(Collected data entries)

-=-=-

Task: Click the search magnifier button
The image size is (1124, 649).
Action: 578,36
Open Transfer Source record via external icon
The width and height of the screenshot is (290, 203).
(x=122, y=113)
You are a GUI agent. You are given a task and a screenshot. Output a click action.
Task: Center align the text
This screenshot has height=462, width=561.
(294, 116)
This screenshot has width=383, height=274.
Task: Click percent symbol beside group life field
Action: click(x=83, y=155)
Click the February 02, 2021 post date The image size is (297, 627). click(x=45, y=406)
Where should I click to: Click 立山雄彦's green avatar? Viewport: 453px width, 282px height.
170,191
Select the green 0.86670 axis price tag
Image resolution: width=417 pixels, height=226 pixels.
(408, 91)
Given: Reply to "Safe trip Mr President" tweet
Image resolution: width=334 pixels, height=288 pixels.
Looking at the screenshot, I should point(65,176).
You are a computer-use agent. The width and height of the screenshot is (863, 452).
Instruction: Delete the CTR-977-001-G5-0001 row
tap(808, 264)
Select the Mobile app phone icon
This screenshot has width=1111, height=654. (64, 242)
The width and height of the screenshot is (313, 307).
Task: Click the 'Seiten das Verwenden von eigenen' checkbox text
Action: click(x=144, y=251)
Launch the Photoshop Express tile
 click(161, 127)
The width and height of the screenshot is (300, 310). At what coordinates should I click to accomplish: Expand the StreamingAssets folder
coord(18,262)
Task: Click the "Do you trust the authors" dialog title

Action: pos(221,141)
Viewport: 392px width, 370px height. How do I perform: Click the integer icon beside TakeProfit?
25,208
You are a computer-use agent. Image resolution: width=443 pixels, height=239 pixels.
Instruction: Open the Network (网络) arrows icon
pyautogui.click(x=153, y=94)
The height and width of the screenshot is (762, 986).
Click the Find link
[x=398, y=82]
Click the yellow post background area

-=-=-

A faithful, word-for-word transcription of the data above is required.

**Expected output**.
Task: Click the search magnifier button
The image size is (1124, 649).
Action: 578,36
Open Transfer Source record via external icon
The width and height of the screenshot is (290, 203).
(x=122, y=113)
You are a GUI agent. You are given a task and a screenshot. Output a click action.
Task: Center align the text
This screenshot has height=462, width=561.
(294, 116)
This screenshot has width=383, height=274.
Task: Click percent symbol beside group life field
Action: click(x=83, y=155)
Click the February 02, 2021 post date The image size is (297, 627). click(x=45, y=406)
Where should I click to: Click 立山雄彦's green avatar? Viewport: 453px width, 282px height.
170,191
Select the green 0.86670 axis price tag
Image resolution: width=417 pixels, height=226 pixels.
(408, 91)
Given: Reply to "Safe trip Mr President" tweet
Image resolution: width=334 pixels, height=288 pixels.
Looking at the screenshot, I should point(65,176).
You are a computer-use agent. The width and height of the screenshot is (863, 452).
Instruction: Delete the CTR-977-001-G5-0001 row
tap(808, 264)
Select the Mobile app phone icon
This screenshot has width=1111, height=654. (64, 242)
The width and height of the screenshot is (313, 307).
Task: Click the 'Seiten das Verwenden von eigenen' checkbox text
Action: click(x=144, y=251)
Launch the Photoshop Express tile
 click(161, 127)
The width and height of the screenshot is (300, 310). At what coordinates should I click to accomplish: Expand the StreamingAssets folder
coord(18,262)
Task: Click the "Do you trust the authors" dialog title

Action: pos(221,141)
Viewport: 392px width, 370px height. How do I perform: Click the integer icon beside TakeProfit?
25,208
You are a computer-use agent. Image resolution: width=443 pixels, height=239 pixels.
Instruction: Open the Network (网络) arrows icon
pyautogui.click(x=153, y=94)
The height and width of the screenshot is (762, 986).
Click the Find link
[x=398, y=82]
Click the yellow post background area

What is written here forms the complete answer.